:: The problem ::
Rewrite the rows below, substituting "Where do I click to" for every occurrence of "Where should I click to" and leaving everything else unchanged.

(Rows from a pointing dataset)
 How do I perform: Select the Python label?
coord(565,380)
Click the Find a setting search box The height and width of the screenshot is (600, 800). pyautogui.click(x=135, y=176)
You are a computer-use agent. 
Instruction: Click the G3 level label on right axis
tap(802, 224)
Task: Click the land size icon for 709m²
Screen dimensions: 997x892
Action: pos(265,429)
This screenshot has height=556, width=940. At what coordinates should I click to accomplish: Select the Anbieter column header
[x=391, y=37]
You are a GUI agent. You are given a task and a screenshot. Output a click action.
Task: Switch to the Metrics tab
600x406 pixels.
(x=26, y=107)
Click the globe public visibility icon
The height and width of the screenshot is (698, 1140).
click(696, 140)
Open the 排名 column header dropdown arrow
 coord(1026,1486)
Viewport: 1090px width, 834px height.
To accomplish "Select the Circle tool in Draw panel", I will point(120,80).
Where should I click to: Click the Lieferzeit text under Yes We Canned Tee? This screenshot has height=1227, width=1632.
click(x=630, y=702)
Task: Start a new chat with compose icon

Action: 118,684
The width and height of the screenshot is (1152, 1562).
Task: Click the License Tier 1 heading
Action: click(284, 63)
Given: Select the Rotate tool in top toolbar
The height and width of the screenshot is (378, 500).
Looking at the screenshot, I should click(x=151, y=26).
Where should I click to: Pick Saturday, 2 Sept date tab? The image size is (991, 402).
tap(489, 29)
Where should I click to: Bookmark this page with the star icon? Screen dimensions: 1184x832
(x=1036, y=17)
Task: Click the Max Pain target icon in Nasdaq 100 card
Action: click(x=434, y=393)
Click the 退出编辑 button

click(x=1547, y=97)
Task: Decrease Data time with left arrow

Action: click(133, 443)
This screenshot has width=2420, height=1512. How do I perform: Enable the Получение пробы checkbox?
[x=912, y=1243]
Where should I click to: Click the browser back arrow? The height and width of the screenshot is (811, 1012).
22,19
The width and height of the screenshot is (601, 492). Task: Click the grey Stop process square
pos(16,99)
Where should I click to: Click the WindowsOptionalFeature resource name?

:: Output below ::
 How do I perform: Select the Python label?
coord(565,380)
Click the Find a setting search box The height and width of the screenshot is (600, 800). pyautogui.click(x=135, y=176)
You are a computer-use agent. 
Instruction: Click the G3 level label on right axis
tap(802, 224)
Task: Click the land size icon for 709m²
Screen dimensions: 997x892
Action: pos(265,429)
This screenshot has height=556, width=940. At what coordinates should I click to accomplish: Select the Anbieter column header
[x=391, y=37]
You are a GUI agent. You are given a task and a screenshot. Output a click action.
Task: Switch to the Metrics tab
600x406 pixels.
(x=26, y=107)
Click the globe public visibility icon
The height and width of the screenshot is (698, 1140).
click(696, 140)
Open the 排名 column header dropdown arrow
 coord(1026,1486)
Viewport: 1090px width, 834px height.
To accomplish "Select the Circle tool in Draw panel", I will point(120,80).
Where do I click to: Click the Lieferzeit text under Yes We Canned Tee? This screenshot has height=1227, width=1632.
click(x=630, y=702)
Task: Start a new chat with compose icon

Action: 118,684
The width and height of the screenshot is (1152, 1562).
Task: Click the License Tier 1 heading
Action: click(284, 63)
Given: Select the Rotate tool in top toolbar
The height and width of the screenshot is (378, 500).
Looking at the screenshot, I should click(x=151, y=26).
Where do I click to: Pick Saturday, 2 Sept date tab? The image size is (991, 402).
tap(489, 29)
Where do I click to: Bookmark this page with the star icon? Screen dimensions: 1184x832
(x=1036, y=17)
Task: Click the Max Pain target icon in Nasdaq 100 card
Action: click(x=434, y=393)
Click the 退出编辑 button

click(x=1547, y=97)
Task: Decrease Data time with left arrow

Action: click(133, 443)
This screenshot has width=2420, height=1512. How do I perform: Enable the Получение пробы checkbox?
[x=912, y=1243]
Where do I click to: Click the browser back arrow? The height and width of the screenshot is (811, 1012).
22,19
The width and height of the screenshot is (601, 492). Task: Click the grey Stop process square
pos(16,99)
Where do I click to: Click the WindowsOptionalFeature resource name?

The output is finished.